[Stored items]
-------
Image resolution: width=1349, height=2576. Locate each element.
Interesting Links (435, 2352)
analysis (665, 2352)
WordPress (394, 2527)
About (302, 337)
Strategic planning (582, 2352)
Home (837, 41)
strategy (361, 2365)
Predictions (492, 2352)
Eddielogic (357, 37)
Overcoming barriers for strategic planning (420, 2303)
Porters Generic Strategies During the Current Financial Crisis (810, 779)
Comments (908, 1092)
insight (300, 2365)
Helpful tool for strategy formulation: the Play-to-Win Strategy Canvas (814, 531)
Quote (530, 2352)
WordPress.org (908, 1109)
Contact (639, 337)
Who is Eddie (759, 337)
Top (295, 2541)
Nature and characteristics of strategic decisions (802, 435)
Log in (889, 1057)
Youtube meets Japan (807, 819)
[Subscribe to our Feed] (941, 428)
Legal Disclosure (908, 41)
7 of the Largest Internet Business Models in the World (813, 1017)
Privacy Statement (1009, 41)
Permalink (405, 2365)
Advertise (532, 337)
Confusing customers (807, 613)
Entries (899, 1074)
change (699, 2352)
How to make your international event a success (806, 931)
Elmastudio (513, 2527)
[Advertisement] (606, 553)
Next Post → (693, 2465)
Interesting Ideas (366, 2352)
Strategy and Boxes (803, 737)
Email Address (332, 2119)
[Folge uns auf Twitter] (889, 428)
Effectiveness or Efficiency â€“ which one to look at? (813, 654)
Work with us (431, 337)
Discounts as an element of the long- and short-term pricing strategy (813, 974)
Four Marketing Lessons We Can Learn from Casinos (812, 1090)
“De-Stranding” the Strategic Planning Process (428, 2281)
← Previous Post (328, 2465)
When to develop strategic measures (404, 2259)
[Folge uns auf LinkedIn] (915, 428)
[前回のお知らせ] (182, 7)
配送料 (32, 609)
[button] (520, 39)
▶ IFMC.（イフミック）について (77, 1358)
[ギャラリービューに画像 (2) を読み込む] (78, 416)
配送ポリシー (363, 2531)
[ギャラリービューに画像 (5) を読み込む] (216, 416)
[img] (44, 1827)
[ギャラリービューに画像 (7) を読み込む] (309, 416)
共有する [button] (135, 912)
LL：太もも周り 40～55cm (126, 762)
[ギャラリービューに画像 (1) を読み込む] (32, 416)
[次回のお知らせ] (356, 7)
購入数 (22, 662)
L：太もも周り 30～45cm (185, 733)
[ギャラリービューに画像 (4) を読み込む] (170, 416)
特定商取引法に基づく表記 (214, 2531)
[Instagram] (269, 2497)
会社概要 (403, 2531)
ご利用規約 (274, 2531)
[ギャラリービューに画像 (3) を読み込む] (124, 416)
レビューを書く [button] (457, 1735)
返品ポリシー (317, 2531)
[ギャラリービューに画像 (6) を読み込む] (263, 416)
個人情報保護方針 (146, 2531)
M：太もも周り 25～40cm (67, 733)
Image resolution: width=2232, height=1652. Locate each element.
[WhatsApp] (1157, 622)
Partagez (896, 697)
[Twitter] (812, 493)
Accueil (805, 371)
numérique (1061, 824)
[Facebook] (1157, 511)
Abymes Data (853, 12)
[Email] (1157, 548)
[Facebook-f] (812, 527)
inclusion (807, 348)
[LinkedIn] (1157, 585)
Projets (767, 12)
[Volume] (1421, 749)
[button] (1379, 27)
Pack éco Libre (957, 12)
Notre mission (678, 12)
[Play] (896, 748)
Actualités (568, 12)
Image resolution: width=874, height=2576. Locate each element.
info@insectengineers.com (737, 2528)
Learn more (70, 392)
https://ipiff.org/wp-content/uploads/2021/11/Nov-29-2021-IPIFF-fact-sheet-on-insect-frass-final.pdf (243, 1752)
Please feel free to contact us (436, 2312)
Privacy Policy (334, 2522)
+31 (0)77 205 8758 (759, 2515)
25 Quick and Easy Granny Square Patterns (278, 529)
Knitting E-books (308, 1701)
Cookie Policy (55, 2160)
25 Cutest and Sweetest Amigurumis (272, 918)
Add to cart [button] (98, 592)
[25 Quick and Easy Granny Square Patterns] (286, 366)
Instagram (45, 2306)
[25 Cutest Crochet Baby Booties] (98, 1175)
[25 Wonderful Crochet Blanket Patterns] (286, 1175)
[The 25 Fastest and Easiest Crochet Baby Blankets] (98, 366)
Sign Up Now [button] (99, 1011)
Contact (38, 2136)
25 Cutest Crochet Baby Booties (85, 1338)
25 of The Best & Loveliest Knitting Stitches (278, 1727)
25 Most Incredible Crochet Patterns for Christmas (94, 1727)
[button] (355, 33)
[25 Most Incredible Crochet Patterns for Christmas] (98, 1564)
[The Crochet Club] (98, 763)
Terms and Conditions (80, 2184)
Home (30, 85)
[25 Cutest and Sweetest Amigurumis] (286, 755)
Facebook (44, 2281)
-------
__ACTIVITY__.
For this exercise, repeat exactly the lines of the data above from the one with "[Play] (896, 748)" down to the one with "[25 Cutest Crochet Baby Booties] (98, 1175)", both end lines included.

__RESPONSE TO THE TASK__.
[Play] (896, 748)
Actualités (568, 12)
Image resolution: width=874, height=2576. Locate each element.
info@insectengineers.com (737, 2528)
Learn more (70, 392)
https://ipiff.org/wp-content/uploads/2021/11/Nov-29-2021-IPIFF-fact-sheet-on-insect-frass-final.pdf (243, 1752)
Please feel free to contact us (436, 2312)
Privacy Policy (334, 2522)
+31 (0)77 205 8758 (759, 2515)
25 Quick and Easy Granny Square Patterns (278, 529)
Knitting E-books (308, 1701)
Cookie Policy (55, 2160)
25 Cutest and Sweetest Amigurumis (272, 918)
Add to cart [button] (98, 592)
[25 Quick and Easy Granny Square Patterns] (286, 366)
Instagram (45, 2306)
[25 Cutest Crochet Baby Booties] (98, 1175)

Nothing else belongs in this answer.